> [Task list]:
**1)** Reproduce the part of the DNA nanomachine study summary from "Purpose of the" to "observe macroscopic phenomena.".
**2)** According to the DNA nanomachine study summary, which dissipative processes were identified within the DNA droplets?
**3)** Go on with the DNA nanomachine study summary from the point where it stops.

> [Selected excerpt]:
Purpose of the Study:

  • To engineer an active fluid from photoresponsive DNA nanomachines capable of self-organization and macroscopic behaviors.
  • To investigate the mechanisms enabling cooperative nanoscale movements and their amplification into cell-like dynamics.

Main Methods:

  • Liquid-liquid phase separation of photoresponsive DNA nanomachines to form an active fluid.
  • Utilizing light energy to drive nanoscale mechanical movements and observe macroscopic phenomena.
  • Identifying key dissipative processes like photoalignment and photofibrillation within DNA droplets.

Main Results:

  • The active fluid demonstrated orchestrated and amplified nanoscale movements, resulting in macroscopic behaviors such as elongation, division, and rotation.

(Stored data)

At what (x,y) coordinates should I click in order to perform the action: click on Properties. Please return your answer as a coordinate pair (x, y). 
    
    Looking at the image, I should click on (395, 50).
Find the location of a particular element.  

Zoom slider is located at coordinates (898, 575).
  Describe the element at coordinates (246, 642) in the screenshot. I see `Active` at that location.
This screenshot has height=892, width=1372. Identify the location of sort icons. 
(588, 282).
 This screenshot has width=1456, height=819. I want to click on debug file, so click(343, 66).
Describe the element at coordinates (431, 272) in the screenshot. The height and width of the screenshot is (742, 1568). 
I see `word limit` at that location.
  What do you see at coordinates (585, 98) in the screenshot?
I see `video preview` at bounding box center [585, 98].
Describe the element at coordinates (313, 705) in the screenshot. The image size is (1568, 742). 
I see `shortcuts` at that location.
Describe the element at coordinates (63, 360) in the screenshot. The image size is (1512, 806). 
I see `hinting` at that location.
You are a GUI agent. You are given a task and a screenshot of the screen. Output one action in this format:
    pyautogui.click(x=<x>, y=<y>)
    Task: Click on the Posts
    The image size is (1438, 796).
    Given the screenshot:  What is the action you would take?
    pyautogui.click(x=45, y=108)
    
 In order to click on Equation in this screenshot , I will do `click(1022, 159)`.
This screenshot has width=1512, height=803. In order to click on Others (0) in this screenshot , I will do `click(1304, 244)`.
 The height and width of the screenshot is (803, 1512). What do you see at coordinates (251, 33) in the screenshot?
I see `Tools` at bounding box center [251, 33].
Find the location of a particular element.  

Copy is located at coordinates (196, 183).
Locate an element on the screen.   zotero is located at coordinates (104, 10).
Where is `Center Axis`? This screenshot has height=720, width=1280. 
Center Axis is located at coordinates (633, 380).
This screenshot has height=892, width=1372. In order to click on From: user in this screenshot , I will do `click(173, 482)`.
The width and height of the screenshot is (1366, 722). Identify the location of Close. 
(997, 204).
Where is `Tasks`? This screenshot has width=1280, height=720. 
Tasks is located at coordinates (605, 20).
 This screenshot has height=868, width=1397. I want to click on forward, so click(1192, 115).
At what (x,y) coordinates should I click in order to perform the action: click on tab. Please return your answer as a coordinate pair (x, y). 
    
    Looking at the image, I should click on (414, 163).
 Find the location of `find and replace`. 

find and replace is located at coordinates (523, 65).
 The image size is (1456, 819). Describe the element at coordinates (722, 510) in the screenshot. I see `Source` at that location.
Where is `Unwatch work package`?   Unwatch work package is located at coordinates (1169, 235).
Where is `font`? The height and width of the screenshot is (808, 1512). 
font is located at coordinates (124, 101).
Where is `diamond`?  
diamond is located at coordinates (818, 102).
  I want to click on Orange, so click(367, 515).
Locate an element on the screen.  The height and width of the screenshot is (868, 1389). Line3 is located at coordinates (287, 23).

> [Task results]:
**1)**
Purpose of the Study:

  • To engineer an active fluid from photoresponsive DNA nanomachines capable of self-organization and macroscopic behaviors.
  • To investigate the mechanisms enabling cooperative nanoscale movements and their amplification into cell-like dynamics.

Main Methods:

  • Liquid-liquid phase separation of photoresponsive DNA nanomachines to form an active fluid.
  • Utilizing light energy to drive nanoscale mechanical movements and observe macroscopic phenomena.

**2)** Photoalignment and photofibrillation.

**3)**
  • Two key dissipative processes, photoalignment and photofibrillation, were identified as crucial for cooperative molecular motion.
  • The system effectively converts photoenergy into ordered, out-of-equilibrium structures and behaviors.

Conclusions:

  • This study presents a novel active liquid molecular system that mimics cellular dynamics using DNA nanomachines.
  • The findings provide insights into the physical principles of cooperative motion in active matter.
  • This work paves the way for developing programmable, interactive, and life-like soft materials.